Campaigners criticized the Church’s Past Cases Review (PCR), which was published in 2010, for lacking vital parts of the picture as they did not speak to some survivors who wanted to share what they had been through.
Over the course of three years, the PCR investigated over 40,000 clergy and personnel files to look for records of cases of abuse, some of which dated back over 50 years. Of these, they concluded that only 13 allegations of child sexual abuse needed decisive formal action.
Sir Roger Singleton, reviewed how well the PCR was carried out and came to the conclusion that although abuse and misuse of power were downplayed by the report, he discovered “no evidence of a planned and deliberate attempt to conceal information.”
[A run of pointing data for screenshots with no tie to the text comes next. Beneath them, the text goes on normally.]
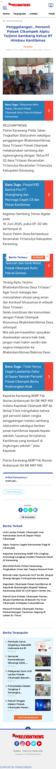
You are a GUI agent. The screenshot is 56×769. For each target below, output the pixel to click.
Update (39, 257)
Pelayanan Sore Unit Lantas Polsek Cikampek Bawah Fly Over (20, 674)
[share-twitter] (25, 510)
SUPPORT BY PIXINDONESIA (16, 767)
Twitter (35, 747)
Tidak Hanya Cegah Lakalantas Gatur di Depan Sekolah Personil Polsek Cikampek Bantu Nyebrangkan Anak (23, 376)
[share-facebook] (20, 510)
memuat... (11, 480)
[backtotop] (28, 729)
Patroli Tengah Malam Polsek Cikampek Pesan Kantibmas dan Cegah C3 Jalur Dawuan (18, 704)
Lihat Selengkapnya (27, 717)
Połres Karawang (13, 492)
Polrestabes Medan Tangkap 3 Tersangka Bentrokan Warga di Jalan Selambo (20, 689)
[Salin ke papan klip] (35, 510)
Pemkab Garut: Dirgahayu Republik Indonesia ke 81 (19, 645)
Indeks (33, 13)
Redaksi (17, 751)
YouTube (41, 747)
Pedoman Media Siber (32, 751)
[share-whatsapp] (30, 510)
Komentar (30, 517)
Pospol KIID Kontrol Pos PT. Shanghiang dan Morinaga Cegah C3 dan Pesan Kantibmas (22, 195)
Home (6, 13)
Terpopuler (19, 13)
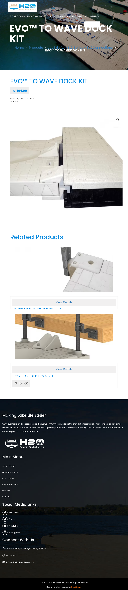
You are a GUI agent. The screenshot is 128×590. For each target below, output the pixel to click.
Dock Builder (92, 24)
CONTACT (77, 24)
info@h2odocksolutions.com (20, 562)
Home (19, 47)
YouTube (13, 526)
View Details (64, 302)
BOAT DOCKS (17, 16)
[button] (118, 119)
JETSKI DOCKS (57, 16)
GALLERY (94, 16)
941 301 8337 (11, 555)
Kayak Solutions (77, 16)
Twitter (12, 519)
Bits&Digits (76, 587)
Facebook (14, 512)
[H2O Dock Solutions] (22, 6)
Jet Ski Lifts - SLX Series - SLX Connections (80, 47)
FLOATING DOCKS (37, 16)
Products (36, 47)
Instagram (14, 532)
His report, which will be reviewed by the Independent Inquiry for Child Sexual Abuse, recommended four further steps that should be executed.
These were –
- That an updated review should be carried out by Cathedrals that weren’t involved in the PCR.
- That all files not examined between 2008 and 2009 should be independently reviewed.
- Any concerns about a church employee or how volunteers are behaving should be reported to a diocesan safeguarding adviser.
- That a new sense of energy and purpose should be placed on recording and investigating any issues around safety or abuse.
Bishop Peter Hancock, who is leading the attempts to improve safeguarding protocol within the Church of England, said, “These criticisms have been taken very seriously and acted upon, and the House of Bishops have offered full support to implementing the recommendations in the report and any subsequent actions.
“We are committed to making sure that any known individuals who have not been dealt with appropriately in the past are assessed, and any current potential risks to children and others are rigorously managed, including by reporting these individuals to the statutory authorities for investigation,” Hancock added.
Sir Roger, who led the review, explained to the BBC Radio 4’s Today programme that the PCR was “botched in three ways.”
“The survey wasn’t completely comprehensive,” he said. “It didn’t include some cathedrals; it didn’t include employees working with children in some parishes. The attempts really to make the survey absolutely complete were flawed.”
He added: “The church needs to complete the incomplete job that it did ten years ago by making sure that all files that are available are actually reviewed.”